Task: Would you transcribe the lines running from the one that holds "733x599 pixels. At" to the last line of the records? Leave every picture out.
-------- Dataset entries
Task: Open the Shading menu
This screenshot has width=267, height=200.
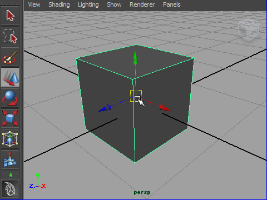Action: (x=59, y=4)
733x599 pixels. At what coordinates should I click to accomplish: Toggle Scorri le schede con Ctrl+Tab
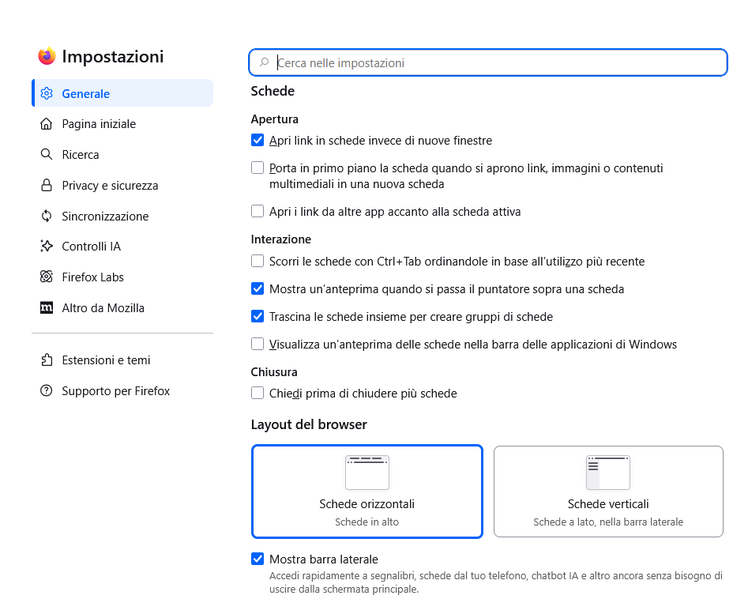coord(257,261)
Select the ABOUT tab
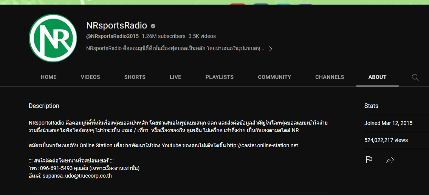 pyautogui.click(x=377, y=77)
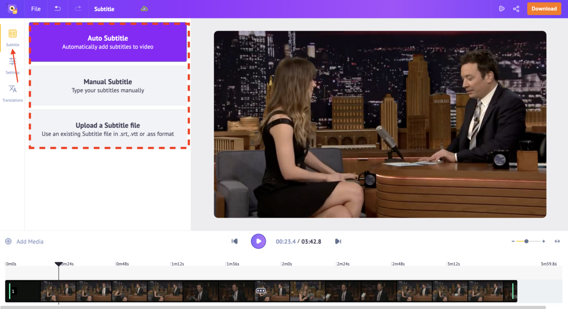Choose Upload a Subtitle file option
The image size is (568, 309).
click(108, 129)
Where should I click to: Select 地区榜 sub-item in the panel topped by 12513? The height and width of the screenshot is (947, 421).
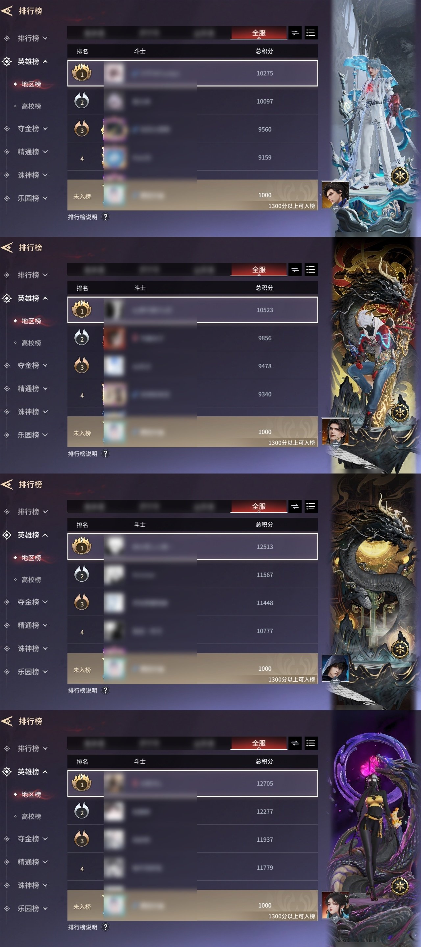(31, 558)

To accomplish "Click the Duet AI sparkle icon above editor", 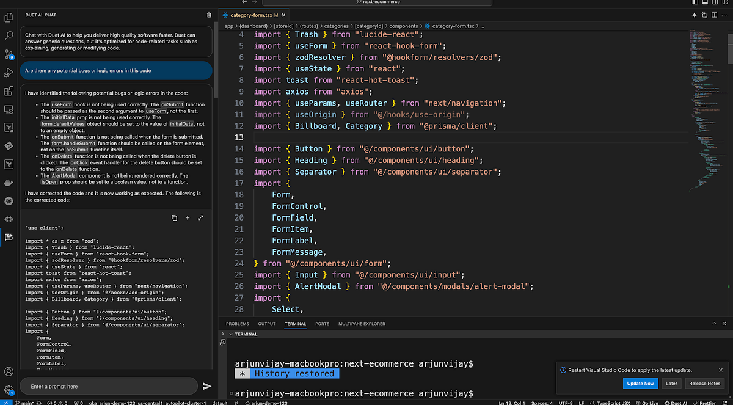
----------------
Task response:
733x599 pixels. At what coordinates should I click to accomplish: Toggle Scorri le schede con Ctrl+Tab
coord(257,261)
Select the ABOUT tab
 pyautogui.click(x=377, y=77)
Choose Upload a Subtitle file option
The image size is (568, 309).
click(108, 129)
Where should I click to: Select 地区榜 sub-item in the panel topped by 12513? The height and width of the screenshot is (947, 421).
(31, 558)

To accomplish "Click the Duet AI sparkle icon above editor", 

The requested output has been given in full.